MRI-based treatment plan adaptation was tested by simulating a movement of target volume. A plan optimized on p CT and adapted to the PTV shift was compared to a plan optimized on r CT before PTV shift. The adapted plan optimized on p CT showed a slightly better dose coverage of the shifted target volume as the r CT plan without plan adaptation (Figures 7, 8).

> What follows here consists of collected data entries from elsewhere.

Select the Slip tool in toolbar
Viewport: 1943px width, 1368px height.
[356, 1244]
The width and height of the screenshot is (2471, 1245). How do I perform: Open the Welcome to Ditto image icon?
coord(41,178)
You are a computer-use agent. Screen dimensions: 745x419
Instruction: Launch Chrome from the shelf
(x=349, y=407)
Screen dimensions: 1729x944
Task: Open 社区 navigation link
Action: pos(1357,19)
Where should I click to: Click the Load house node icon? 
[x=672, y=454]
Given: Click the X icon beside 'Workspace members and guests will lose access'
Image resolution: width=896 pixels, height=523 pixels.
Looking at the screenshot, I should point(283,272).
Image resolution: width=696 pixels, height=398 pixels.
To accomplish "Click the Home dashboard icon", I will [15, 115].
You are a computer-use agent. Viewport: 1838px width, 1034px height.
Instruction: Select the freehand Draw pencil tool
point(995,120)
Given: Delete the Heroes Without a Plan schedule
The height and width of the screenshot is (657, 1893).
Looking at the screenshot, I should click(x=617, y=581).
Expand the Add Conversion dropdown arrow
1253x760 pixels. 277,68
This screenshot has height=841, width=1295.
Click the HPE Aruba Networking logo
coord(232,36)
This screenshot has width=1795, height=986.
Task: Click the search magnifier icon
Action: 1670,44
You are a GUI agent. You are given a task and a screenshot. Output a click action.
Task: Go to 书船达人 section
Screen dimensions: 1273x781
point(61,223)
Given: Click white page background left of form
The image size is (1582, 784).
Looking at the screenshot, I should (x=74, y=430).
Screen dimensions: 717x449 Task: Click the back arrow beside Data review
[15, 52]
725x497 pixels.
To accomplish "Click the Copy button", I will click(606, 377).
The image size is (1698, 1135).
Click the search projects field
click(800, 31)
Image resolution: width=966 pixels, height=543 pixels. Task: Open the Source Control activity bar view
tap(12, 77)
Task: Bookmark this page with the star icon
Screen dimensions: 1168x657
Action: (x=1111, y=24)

This result indicated that the error introduced by using a p CT for optimization was comparable to the error resulting from a target volume shift of 2.0 mm in x- and y-direction. In this particular case, MRI examinations before each fraction and a treatment plan adaptation to interfractional changes of anatomy or tumor movements would improve dose coverage of PTV for target volume shifts larger than 2.0 mm in two directions. In order to reduce errors using p CT, a combination of the original r CT with a p CT might be employed for adaptation of treatment plans. As the bone tissue class had largest deviations in p CT images and anatomical changes in bony structures are uncommon, solely soft tissue regions of the r CT in which anatomical changes are found in MRI could be substituted by p CT values. However, this approach might also introduce registration errors and a careful evaluation of advantages and disadvantages is necessary.

Conclusions

In this study the potential of MRI for treatment plan simulation and adaptation in ion radiotherapy was investigated. It was shown that a MRI-based derivation of p CT values using a statistical classification approach is feasible although no physical relationship between MR signal intensities and X-ray CT numbers exists. Results obtained in cross-validation studies of three tissue samples showed a strong underestimation of compact bone classes resulting from an imperfect distinction of bones and other tissue types applying the UTE MR sequence. In simulations of treatment plans these deviations revealed mean doses of PTVs being 1.4 - 3.1% smaller for p CT optimizations compared to r CT. Considering adaptation of treatment plans, these deviations corresponded to uncertainties introduced by an interfractional target volume shift of 2 mm in two directions.

In the future MRI may complement the treatment planning process for ion radiotherapy and improve the accuracy so as to reap the rewards of highly conformal irradiation of tumors with charged particles. Especially applications for adaptive ion radiotherapy seem to be interesting as MRI examinations before each fraction would give the opportunity of adaptation to interfractional changes of anatomy without additional dose to the patient.